A inflação baixa e controlada e a fraca atividade econômica possibilitaram os cortes nos juros de forma a estimular o crescimento. A medida tende a baratear o crédito, estimular o investimento das empresas, além de tornar mais fácil para os investimentos de risco render mais que as aplicações de renda fixa conservadora.

As empresas brasileiras mostraram bons resultados durante o ano, e o cenário externo também esteve benéfico para o Brasil. Além disso, as perspectivas de recuperação econômica para 2018 animaram os mercados.

Tudo isso favoreceu os investimentos de risco, como as ações e os fundos imobiliários. Os investimentos em renda fixa prefixada ou atrelada à inflação também tiveram uma boa valorização, pois se beneficiam das perspectivas de queda na taxa de juros.

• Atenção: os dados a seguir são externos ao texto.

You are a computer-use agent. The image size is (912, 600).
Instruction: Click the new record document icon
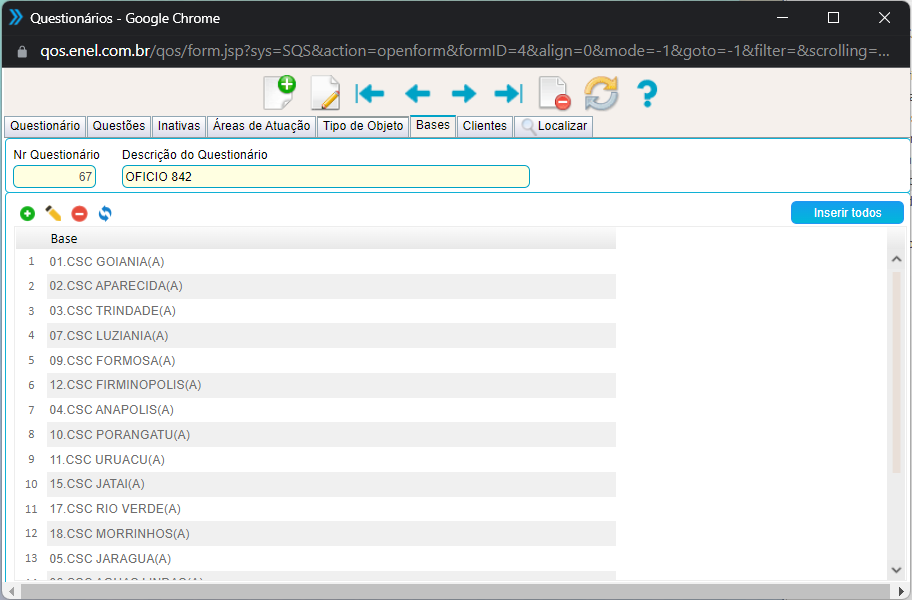click(x=279, y=93)
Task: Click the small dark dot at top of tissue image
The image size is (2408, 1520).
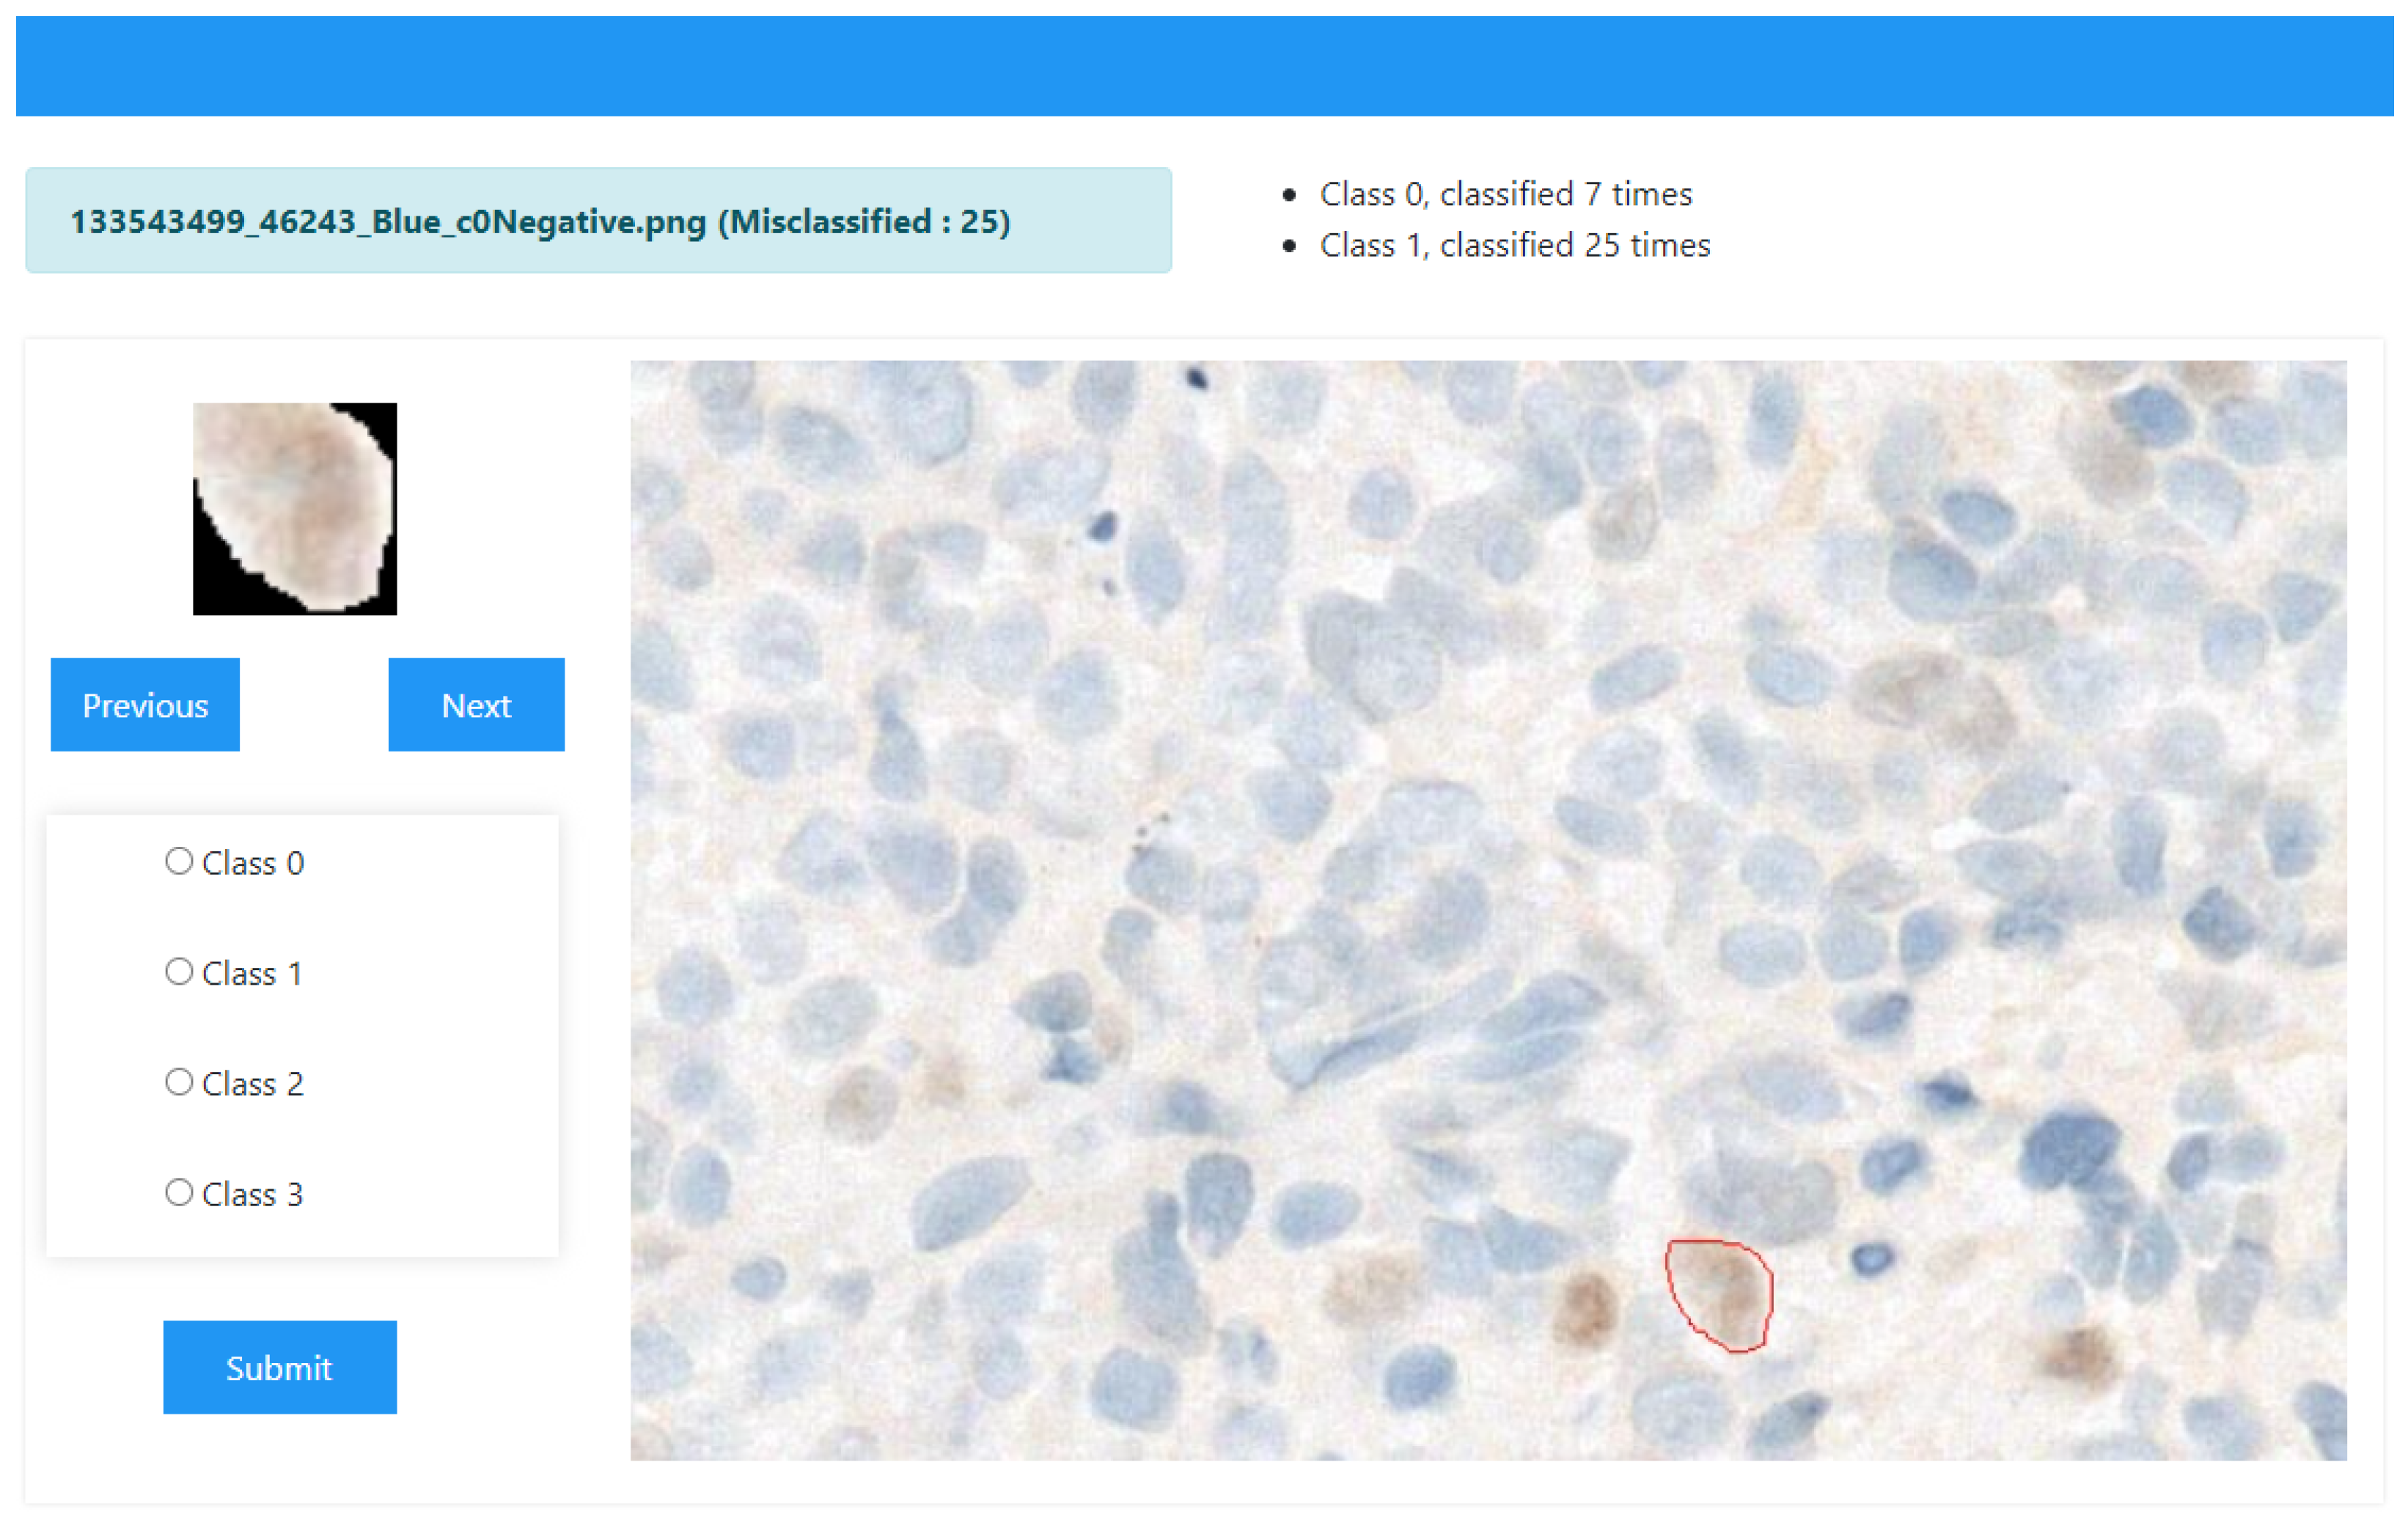Action: [x=1197, y=378]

Já as aplicações de renda fixa conservadora foram as menos rentáveis, pois seus rendimentos são direta ou indiretamente atrelados à Selic. Se a taxa de juros cai, sua rentabilidade também diminui. É o caso dos títulos públicos Tesouro Selic e da caderneta de poupança.

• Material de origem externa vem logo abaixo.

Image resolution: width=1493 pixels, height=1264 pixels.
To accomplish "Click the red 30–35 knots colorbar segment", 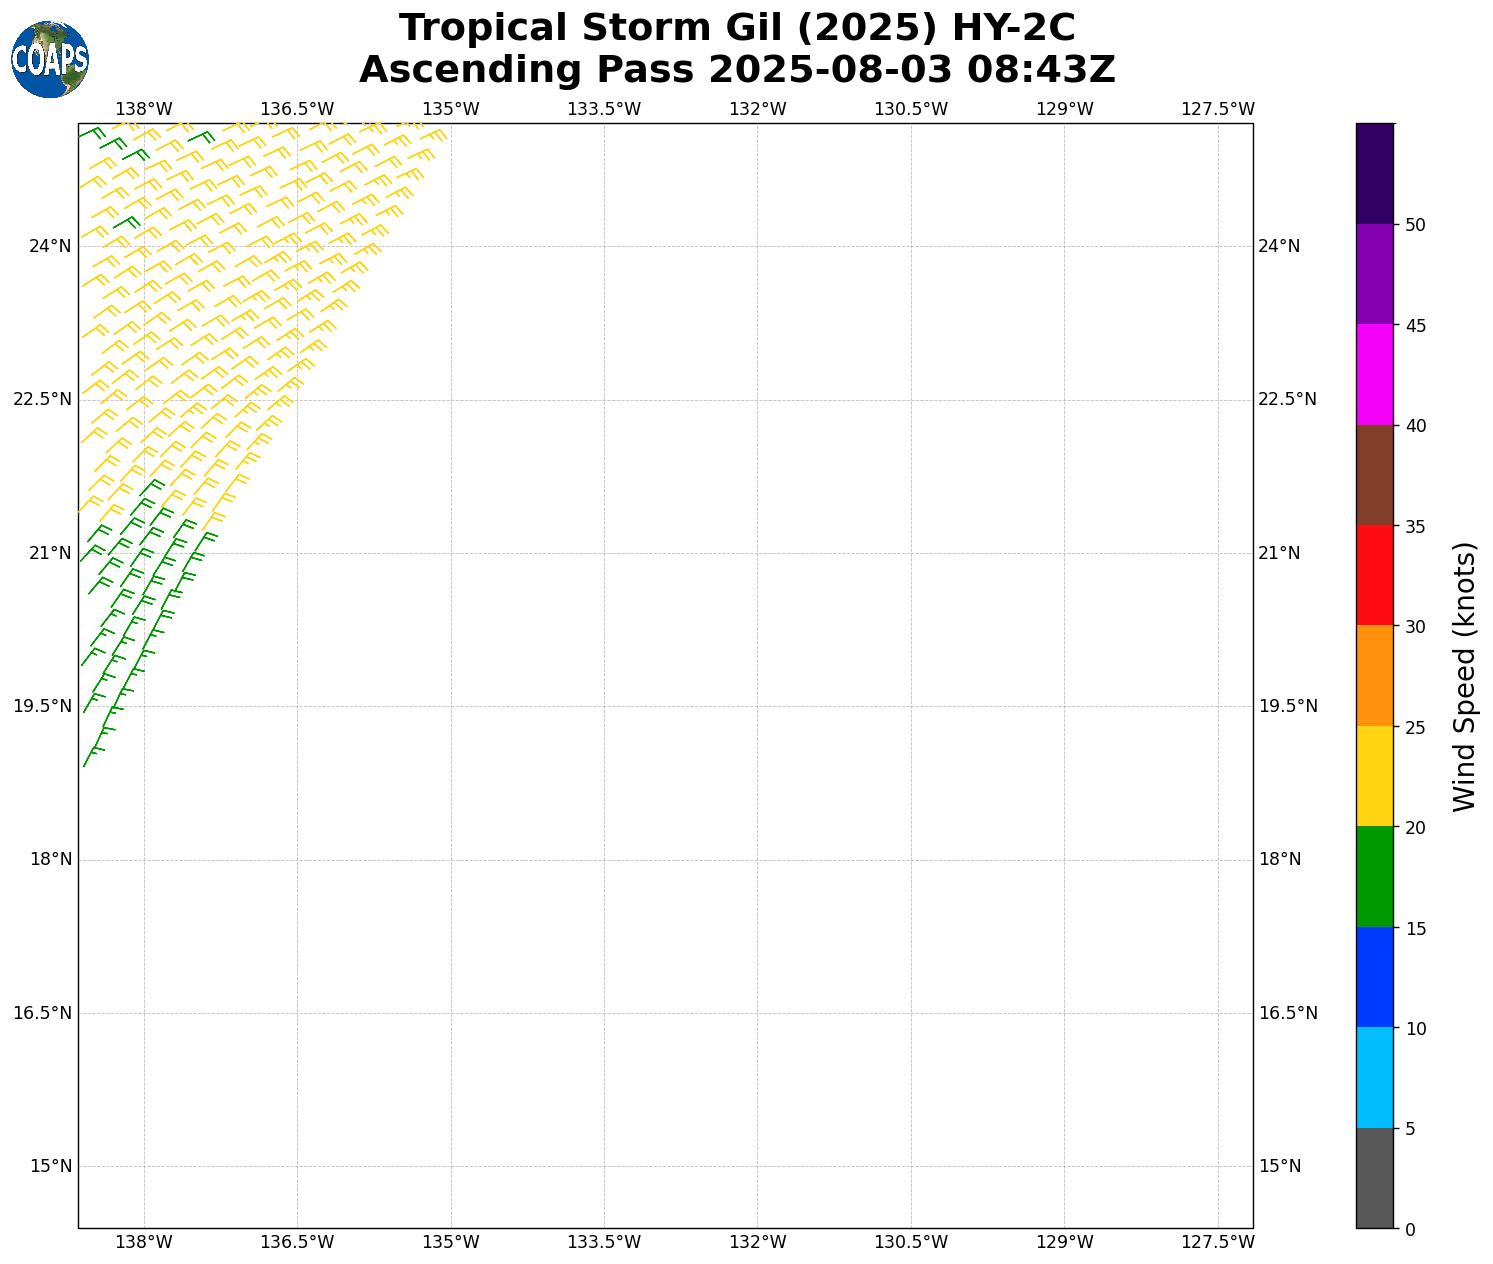I will [x=1374, y=575].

No caso da poupança, os cortes nos juros ativaram o gatilho que muda a regra na remuneração. Quando a Selic é igual ou menor que 8,5% ao ano, aplicações na poupança feitas a partir de 4 de maio de 2012 passam a render 70% da Selic mais Taxa Referencial (TR), e não mais o 0,5% ao mês mais TR dos depósitos feitos até 3 de maio de 2012.

Quando os juros estão baixos, portanto, a chamada poupança nova rende menos que a poupança antiga. Mas mesmo a poupança antiga teve uma das piores rentabilidades do ano.

Apesar disso, desta vez a poupança não vai perder para a inflação. A expectativa do mercado é de que a inflação oficial (IPCA) termine o ano em 2,78%, bem abaixo da meta de 4,50%. Bom para quem investiu seu dinheiro em 2017.

Veja o ranking completo, com os melhores e piores investimentos de 2017:

Investimento Rendimento (%)
Ibovespa 26,86
IFIX 19,41
Tesouro Prefixado 2023 19,13
Tesouro Prefixado 2021 17,99
Tesouro Prefixado 2019 15,08
Tesouro IPCA+ com Juros Semestrais 2026 13,75
Tesouro IPCA+ com Juros Semestrais 2020 13,37
Tesouro IPCA+ 2024 13,27
Tesouro IPCA+ 2019 13,15
Tesouro IPCA+ com Juros Semestrais 2024 12,90
Tesouro IPCA+ com Juros Semestrais 2045 12,51
Tesouro IPCA+ com Juros Semestrais 2035 12,44
Tesouro Prefixado com Juros Semestrais 2023 12,30
Tesouro IPCA+ com Juros Semestrais 2050 12,26
Tesouro IPCA+ 2035 12,20
Tesouro Prefixado com Juros Semestrais 2021 11,88
Tesouro Prefixado com Juros Semestrais 2025 11,81
Tesouro Prefixado com Juros Semestrais 2027 11,68
CDI 9,98
Tesouro Selic 2021 9,97
Caderneta de poupança (antiga)* 6,84
Caderneta de poupança (nova)* 6,65
IPCA** 2,78
Dólar PTAX 1,53

(*) Poupança com aniversário no dia 28.
(**) Com base nas expectativas de mercado segundo o Boletim Focus do Banco Central.
Fontes: B3 Banco Central, Cetip e Tesouro Direto.